If true beauty was a person, Julie Ann would be her. She taught me what kindness and love looks like. Her smile is forever etched in my mind. I can still hear her voice and her laugh. I remember sitting with her every week and doing arts and crafts together. Some of the greatest memories I have in this life come from my time with her and my cousins. I often find myself in the midst of trial thinking, "I wish she was here. I wish I could drive to her home and cry on her shoulder. She would know what to say. She would know what to do." Though she is not physically here, I can still feel her love. I know she is with me each day and smiling. I know she is proud of me.

 Julie Ann

Julie Ann

 

A few months after Julie Ann left this earth, my mother was also diagnosed with breast cancer. The day my mother said "I have cancer" I remember being absolutely terrified. It was like, cancer just stole my Aunt from me and now there was a chance it was going to take my mom? As an 11 year old I couldn't truly process all that was going on. That was the day I told myself it was time to grow up. I literally thought to myself that I didn't have time to be a kid anymore because I needed to be there for my mom. I had to be an adult so I could make sure my mom made it. I needed her.  I had zero time to grieve the loss of my Aunt because my mind went into survival mode. I actually didn't start the grieving process until I was 21 years old.

I watched my mom fight with everything she had. I watched the struggle. It was chaos. It was insanity. It was pain and fear. It was trauma. It was years of not knowing, years of anxiety. It was like we were trapped on a lifeboat in the middle of a perfect storm that seemed to have no end in sight. But, it did. She survived. She beat breast cancer. She is my hero and today she continues to inspire me to be the best woman I can be.

Though my mother made it, to this day she struggles with survivors guilt. Not only did we loose my Aunt Julie Ann, we also lost my Grandma Linda to breast cancer a few years ago. My grandmother passed on the day before the 13th anniversary of my Aunts death from the same disease and in the same room in her home. It was such a mirror of loosing Julie Ann that it is still hard to comprehend. Maybe it was Julie Ann telling us that she was with my Grandma. Maybe it was their way of telling us that they were together and that they were okay.

When I stumbled across the Relentless Life Projects mural initiative, it was a no brainier. I had to do this for them.  I decided to remember the lives of my Aunt and Grandmother and to honor the strength and courage of my mother. I just felt like I had something to tell them and that there was no better way to do that than through my art that I was giving to the world and to the people who need it.

Below I have posted a few photos of the mural. The flowers I painted represent life, more specifically the lives of three beautiful women that was gifted to the world along with the lives being saved at the hospital through care and healing each day. The galaxy represents and endless space filled with endless possibilities, hope and love. In that space anything you want can exist.

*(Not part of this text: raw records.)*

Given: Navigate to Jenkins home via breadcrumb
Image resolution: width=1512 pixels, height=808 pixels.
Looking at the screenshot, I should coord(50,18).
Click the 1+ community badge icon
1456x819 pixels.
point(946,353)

I could feel them with me when I painted. I could feel their pride when I was done. When I was finished and I walked out of the hospital,  I could feel them in the wind and see them in the clouds and I truly felt like it was okay. Most importantly, I could feel their love.  It was that day that I realized that I never needed to say goodbye because love doesn't have to be articulated. Love is energy and energy can never be destroyed. It never leaves, it never dies, it stays with you in this life and the next. My love will forever exist with them whether they are physically here or not and their love will remain with me for all of eternity.


I'd like to say thank you to Kara and Linda for this opportunity. I appreciate you both.